RECORDS PROVIDED start

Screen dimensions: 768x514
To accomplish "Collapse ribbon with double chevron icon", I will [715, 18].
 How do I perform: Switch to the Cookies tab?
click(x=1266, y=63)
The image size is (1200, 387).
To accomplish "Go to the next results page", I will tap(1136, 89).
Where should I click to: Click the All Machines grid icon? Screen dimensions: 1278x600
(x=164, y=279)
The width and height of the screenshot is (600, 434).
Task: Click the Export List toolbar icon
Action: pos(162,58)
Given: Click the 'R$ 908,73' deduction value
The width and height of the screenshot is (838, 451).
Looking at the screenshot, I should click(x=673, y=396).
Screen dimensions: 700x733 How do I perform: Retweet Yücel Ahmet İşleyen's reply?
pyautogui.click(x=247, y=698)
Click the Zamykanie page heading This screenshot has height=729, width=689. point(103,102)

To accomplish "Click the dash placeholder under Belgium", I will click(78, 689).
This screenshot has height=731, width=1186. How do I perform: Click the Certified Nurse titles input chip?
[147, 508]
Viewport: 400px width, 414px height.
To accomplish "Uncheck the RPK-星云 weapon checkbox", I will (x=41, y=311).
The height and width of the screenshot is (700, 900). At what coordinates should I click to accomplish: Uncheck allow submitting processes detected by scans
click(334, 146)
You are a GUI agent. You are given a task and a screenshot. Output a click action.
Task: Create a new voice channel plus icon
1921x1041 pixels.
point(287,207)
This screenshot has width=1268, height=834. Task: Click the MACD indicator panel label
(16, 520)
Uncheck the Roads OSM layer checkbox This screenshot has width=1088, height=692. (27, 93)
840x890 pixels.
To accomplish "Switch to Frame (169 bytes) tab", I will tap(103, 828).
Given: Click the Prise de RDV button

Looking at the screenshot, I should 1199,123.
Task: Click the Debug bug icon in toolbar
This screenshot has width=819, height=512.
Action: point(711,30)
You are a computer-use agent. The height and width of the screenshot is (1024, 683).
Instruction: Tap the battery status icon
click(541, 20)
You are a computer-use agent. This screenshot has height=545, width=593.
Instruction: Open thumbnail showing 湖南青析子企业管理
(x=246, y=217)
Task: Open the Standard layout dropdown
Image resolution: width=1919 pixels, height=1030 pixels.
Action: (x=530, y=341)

RECORDS PROVIDED end

Copy everything from the line containing "The height and width of the screenshot is (700, 900)." down to the end of the records, both ends included.

- **THE ANSWER**:
The height and width of the screenshot is (700, 900). At what coordinates should I click to accomplish: Uncheck allow submitting processes detected by scans
click(334, 146)
You are a GUI agent. You are given a task and a screenshot. Output a click action.
Task: Create a new voice channel plus icon
1921x1041 pixels.
point(287,207)
This screenshot has width=1268, height=834. Task: Click the MACD indicator panel label
(16, 520)
Uncheck the Roads OSM layer checkbox This screenshot has width=1088, height=692. (27, 93)
840x890 pixels.
To accomplish "Switch to Frame (169 bytes) tab", I will tap(103, 828).
Given: Click the Prise de RDV button

Looking at the screenshot, I should 1199,123.
Task: Click the Debug bug icon in toolbar
This screenshot has width=819, height=512.
Action: point(711,30)
You are a computer-use agent. The height and width of the screenshot is (1024, 683).
Instruction: Tap the battery status icon
click(541, 20)
You are a computer-use agent. This screenshot has height=545, width=593.
Instruction: Open thumbnail showing 湖南青析子企业管理
(x=246, y=217)
Task: Open the Standard layout dropdown
Image resolution: width=1919 pixels, height=1030 pixels.
Action: (x=530, y=341)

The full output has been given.